Regarding the link between sleep-disordered breathing and pulmonary hypertension, the mechanism by which OSA influences the left heart is complicated. First, hypoxia causes pulmonary vasoconstriction, and pulmonary vascular resistance increases, leading to an increase in precapillary pulmonary artery pressure. In addition, during an obstructive event, the increases in chest negative pressure, venous return, right ventricular preload and stroke volume lead to an increase in pulmonary artery blood flow, which can also lead to an increase in pulmonary artery pressure. At the same time, OSA can increase the afterload of the patient's left ventricle by increasing the transmural pressure of the left ventricle and the negative pressure in the chest cavity. These factors can damage the patient's left heart function and cause an increase in pulmonary venous pressure [23].

Sajkov et al. [24] showed that PH associated with obstructive sleep apnoea is usually mild to moderate, can be reversed by positive airway pressure therapy, and is usually associated with significant hypoxic vascular reactivity (i.e., pulmonary artery pressure and lack of oxygen exposure). In patients with fibrotic lung disease, including that which may occur in scleroderma, pulmonary artery pressure may increase due to hypoxic pulmonary vasoconstriction and destruction of the lung parenchyma. Pulmonary artery expansion does not necessarily correspond to increased pulmonary artery pressure, but expansion is related to sleep-disordered breathing [25, 26]. In patients with systemic sclerosis, we should pay close attention to the association between sleep-disordered breathing and pulmonary artery dilation [27]. About parenchymal lung disease, especially chronic obstructive pulmonary disease (COPD), an important paper in the New England Journal of Medicine suggests that dilation of the pulmonary arteries may indicate the worsening of COPD [28]. We want to know whether OSA has an important causal relationship in this association, especially considering recent evidence that positive airway pressure can reduce the risk of rehospitalization in patients with frequent COPD worsening [13]. As mentioned above, the definition of PH has recently changed (i.e., the mean pulmonary arterial pressure is 20 mmHg instead of 25 mmHg), suggesting that earlier studies may have underestimated the true burden of PH. Therefore, we highly support further efforts to explore the link between PH and OSA, especially in patients with pulmonary parenchymal disease.

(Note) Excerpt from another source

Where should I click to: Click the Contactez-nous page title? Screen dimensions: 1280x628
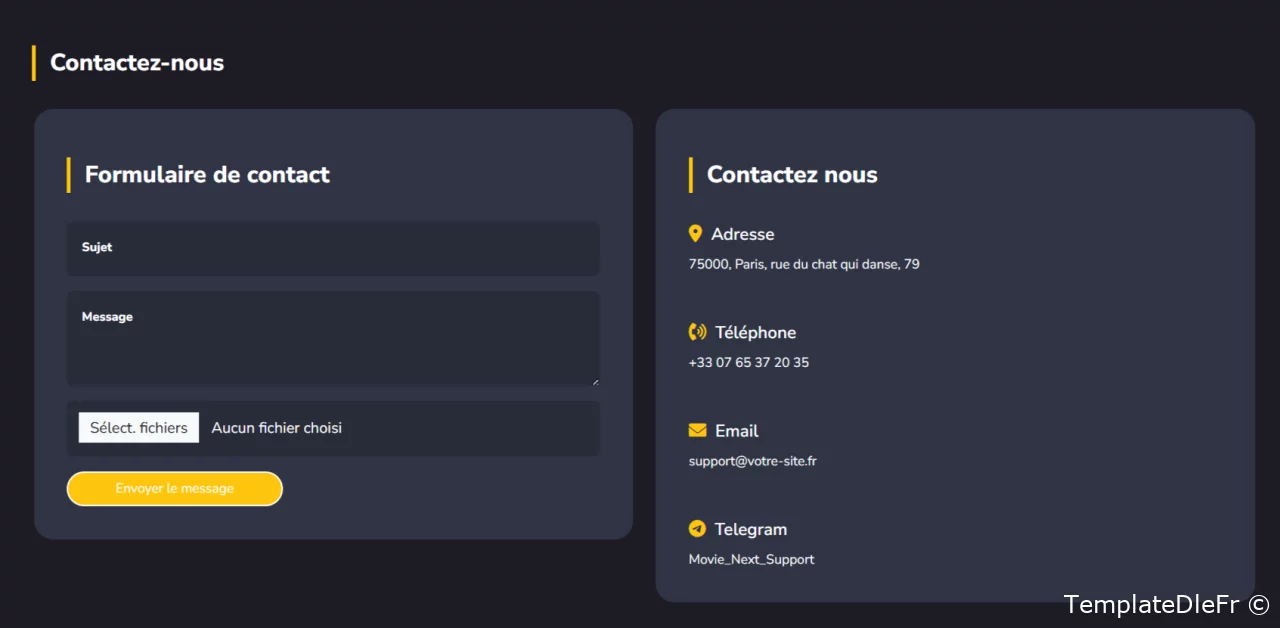click(137, 63)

Our study did not investigate whether PH could be alleviated by the correction of OSA. Large, prospective cohort studies are needed to further explore these issues.

Conclusion

OSA has a high incidence in patients with PH. OSA may aggravate PH to some extent, and advanced age, male sex and lower daytime PaO2 could predict the presence of OSA. It may be important to identify and treat PH patients with OSA. The clinical significance of PH with OSA requires further investigation.

Limitation

First, because polysomnography is time-consuming and laborious, it is generally not used for preliminary screening. Therefore, portable cardiopulmonary breathing monitoring was used for patient sleep monitoring in this study. Due to the low incidence of PH, too few patients had each disease type for subgroup analysis, and selection bias was inevitable in this prospective study. In addition, we did not follow up the patients, so we could not determine the effect of OSA on the long-term survival of patients with PH. We did not investigate whether PH could be alleviated by the correction of OSA. Large, prospective cohort studies are needed to further explore these issues.